**Task:** For the entries below, the expected answer is the line with "[listitem] (56, 1272)", the line with "Privacy Policy (91, 1414)", and every line between them, exactly as written, and nothing more.
═══ Entries shown
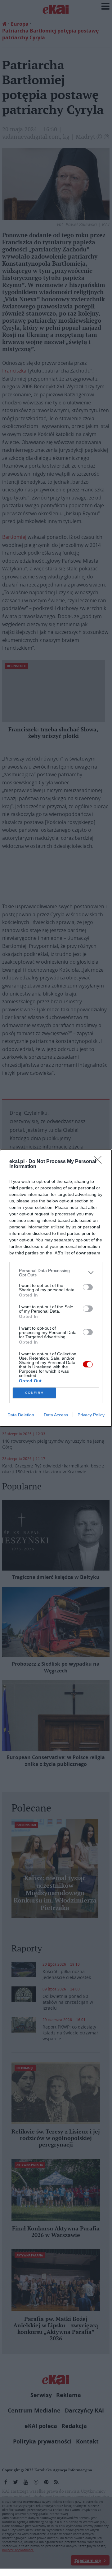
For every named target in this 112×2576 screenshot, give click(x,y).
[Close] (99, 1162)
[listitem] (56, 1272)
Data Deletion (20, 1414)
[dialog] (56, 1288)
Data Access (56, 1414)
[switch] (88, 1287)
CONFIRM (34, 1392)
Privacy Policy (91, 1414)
══════
═══ Entries shown
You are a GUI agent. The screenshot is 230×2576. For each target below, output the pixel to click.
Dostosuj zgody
══════
**Written solution:**
[listitem] (56, 1272)
Data Deletion (20, 1414)
[dialog] (56, 1288)
Data Access (56, 1414)
[switch] (88, 1287)
CONFIRM (34, 1392)
Privacy Policy (91, 1414)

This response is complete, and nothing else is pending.